Anomaly Analytics — Hybrid ML + Rules for Audit

A compact, reproducible pipeline that generates transactional data, scores anomalies with ML (Isolation Forest), adds auditable business rules, and exports clean tables for Power BI. It’s designed to show how I approach audit & digital assurance with a pragmatic ML + IT mindset: engineered features, cost-aware thresholds, explainable cases, and a clean export layer decoupled from the dashboard.
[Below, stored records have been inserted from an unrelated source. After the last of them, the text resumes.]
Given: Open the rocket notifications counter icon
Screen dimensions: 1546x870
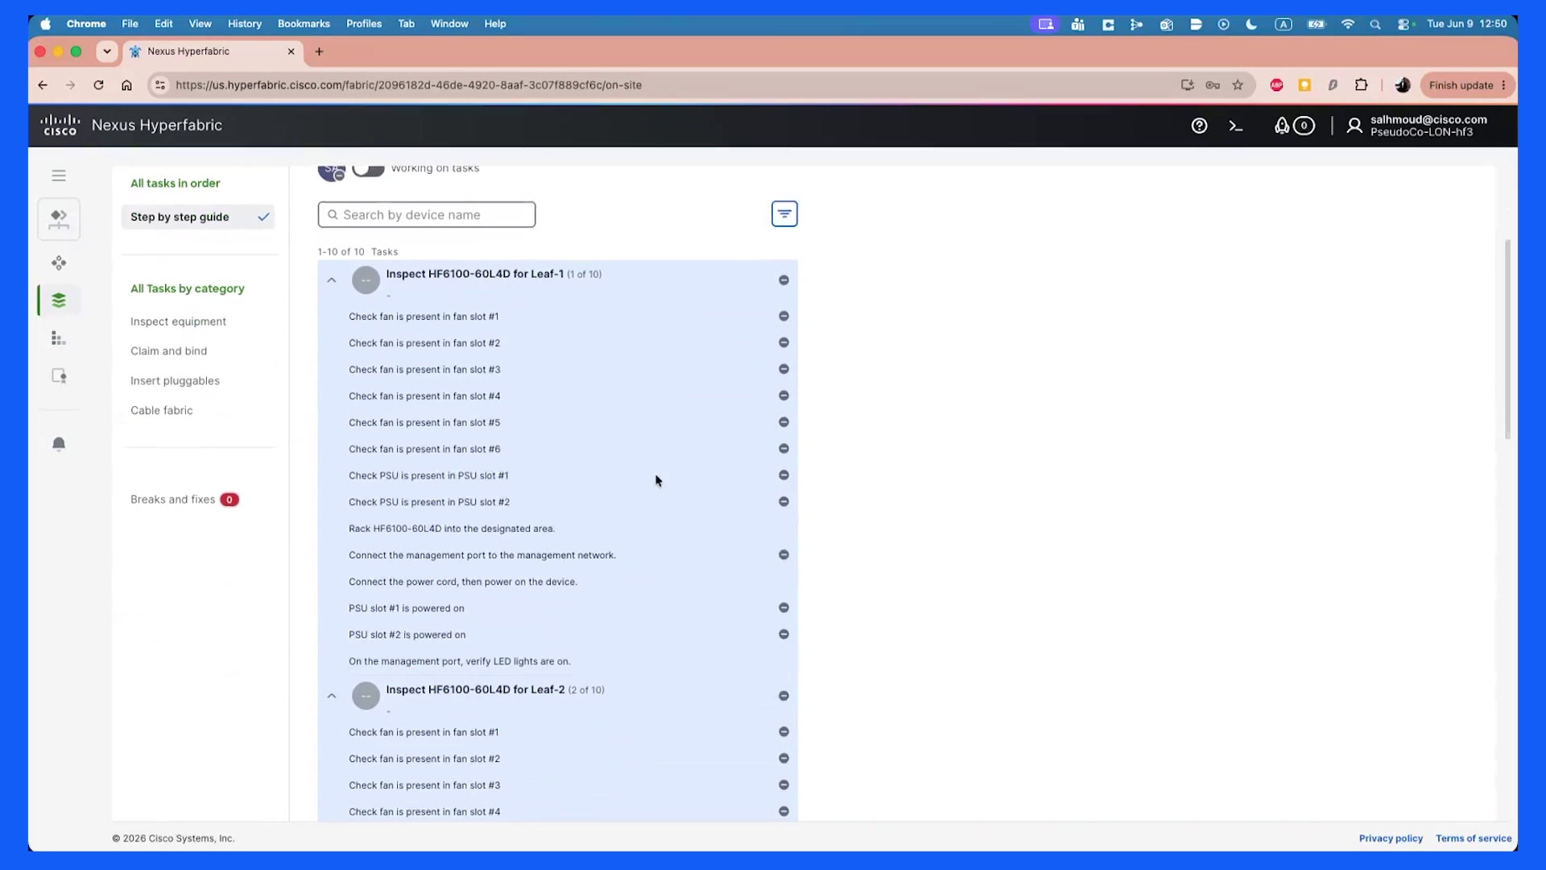Looking at the screenshot, I should [1293, 126].
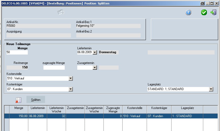
Task: Confirm with the green checkmark icon
Action: pyautogui.click(x=204, y=12)
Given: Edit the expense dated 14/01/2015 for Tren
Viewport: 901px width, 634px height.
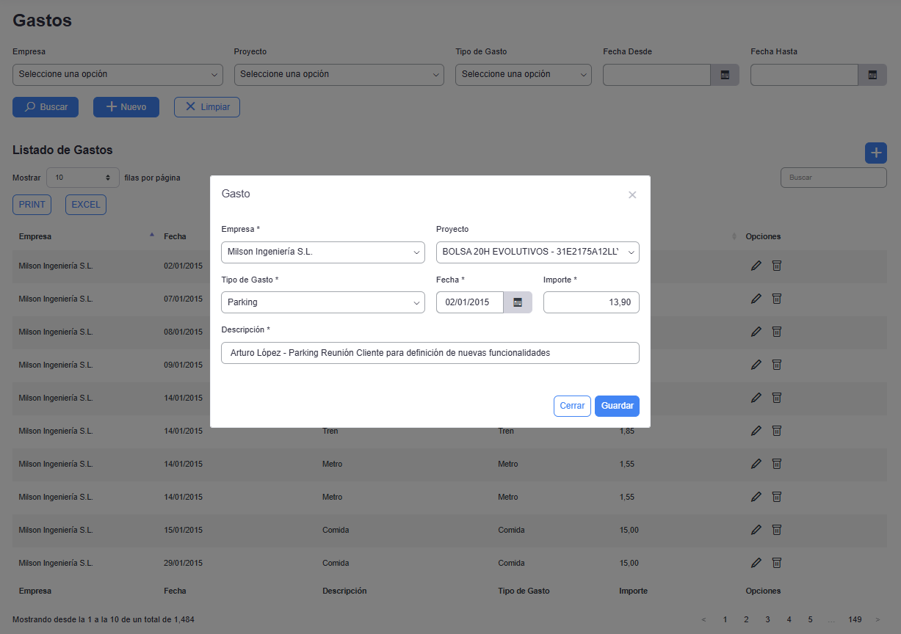Looking at the screenshot, I should (x=756, y=431).
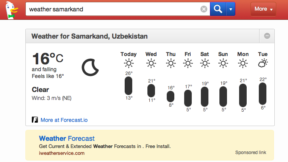Open the search options dropdown arrow
This screenshot has height=162, width=288.
point(230,9)
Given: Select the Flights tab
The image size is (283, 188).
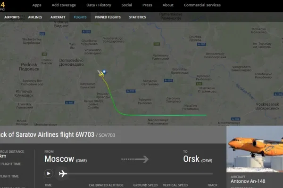Looking at the screenshot, I should [80, 17].
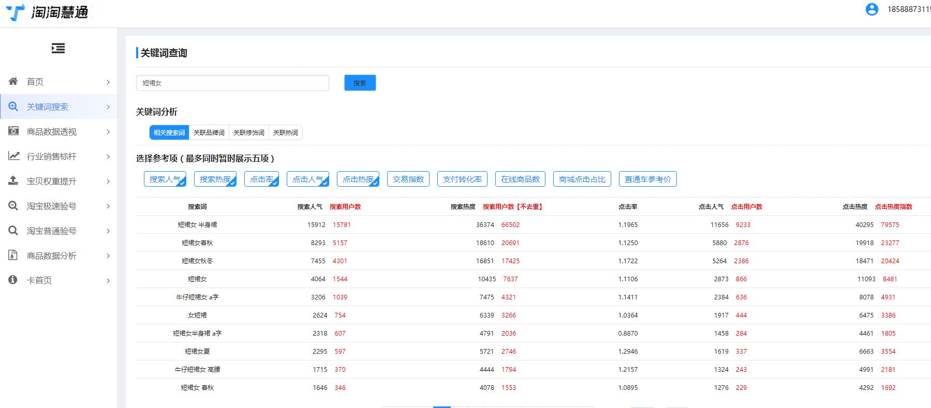The width and height of the screenshot is (931, 408).
Task: Switch to the 关联品牌词 tab
Action: [x=209, y=133]
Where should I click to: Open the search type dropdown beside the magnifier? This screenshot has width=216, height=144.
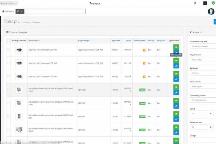click(20, 11)
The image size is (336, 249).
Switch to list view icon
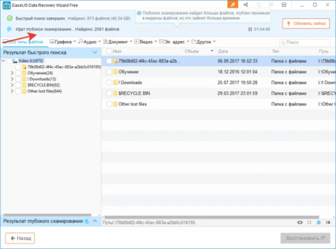coord(319,222)
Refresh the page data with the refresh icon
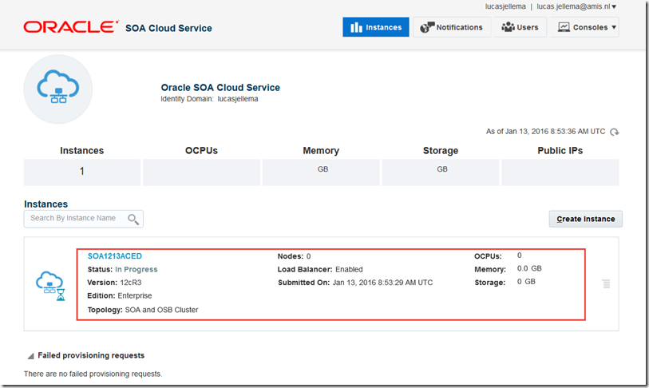 [x=614, y=132]
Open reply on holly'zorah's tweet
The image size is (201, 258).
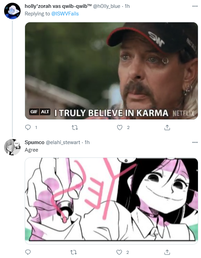tap(28, 127)
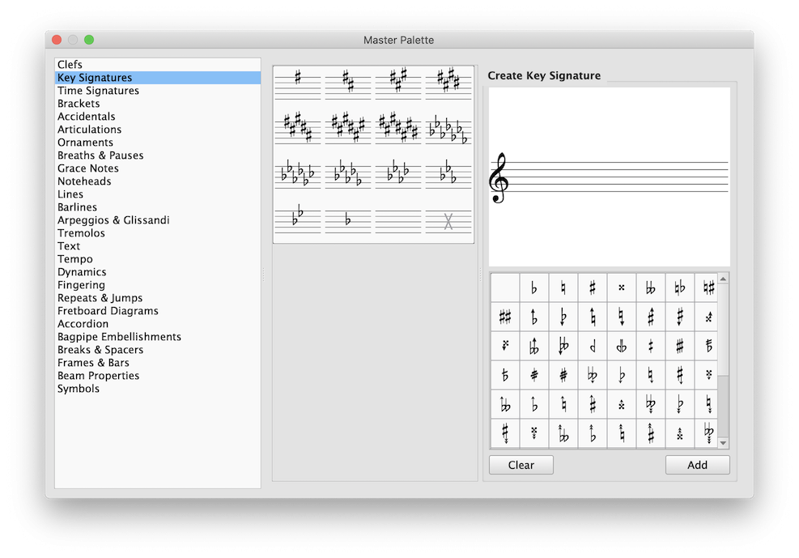The height and width of the screenshot is (558, 799).
Task: Pick the flat accidental symbol
Action: click(533, 288)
What this project demonstrates

  • Hybrid detection: unsupervised ML (Isolation Forest) + explicit rules for transparent coverage.
  • Cost-aware tuning: threshold sweep with precision/recall, workload %, FPR, and expected cost (C_FP vs C_FN).
  • Explainability: top-N case sheets with simple reasons (amount_z, hour, new_country, merchant_novelty) for auditors.
  • Reproducible exports: one click/command creates a timestamped exports/run_* folder ready for Power BI.
  • Engineering quality: clear src/ package, centralized paths, environment override, CLI scripts, deterministic seeds.

Repository structure

├─ src/
│ ├─ paths.py # project root, exports dir, run dir (timestamped)
│ ├─ export_utils.py # CSV/JSON writers for all artifacts
│ ├─ data_generator.py # synthetic data with injected anomaly types
│ └─ anomaly_detector.py # feature eng, rules, Isolation Forest, metrics, exports
├─ exports/ # auto-created; contains run_* subfolders
├─ run_exports_demo.py # optional launcher/orchestrator 
├─ dashboard_anomalies.pbix # Power BI dashboard
├─ environment.yml  # full conda environment
├─ requirements.txt # minimal pip fallback
└─ docs/img/ # screenshots for README 

Quick start

1) Environment (conda)

conda env create -f environment.yml
conda activate anomalies

2) Generate a dataset

# either
python src/data_generator.py
# or (if src is a package in your PYTHONPATH)
python -m src.data_generator

Outputs:

exports/data_YYYY-MM-DD_HH-MM-SS/transactions_synth.csv

3) Train, score, apply rules, and export everything

# Use the latest generated dataset automatically:
python src/anomaly_detector.py --seed 42 --default_threshold 0.85

# Or point explicitly to a dataset:
python src/anomaly_detector.py \
  --data exports/data_*/transactions_synth.csv \
  --seed 42 --default_threshold 0.85

This creates:

exports/run_YYYY-MM-DD_HH-MM-SS/
  ├─ transactions_scored.csv   # each transaction with ML score, flags, reasons
  ├─ thresholds.csv            # sweep of thresholds with metrics (ML-only & Hybrid)
  ├─ metrics_by_type.csv       # precision/recall/F1 per anomaly type
  ├─ confusion_matrix.csv      # global confusion at the chosen default threshold
  └─ run.json                  # run metadata (paths, sizes, parameters)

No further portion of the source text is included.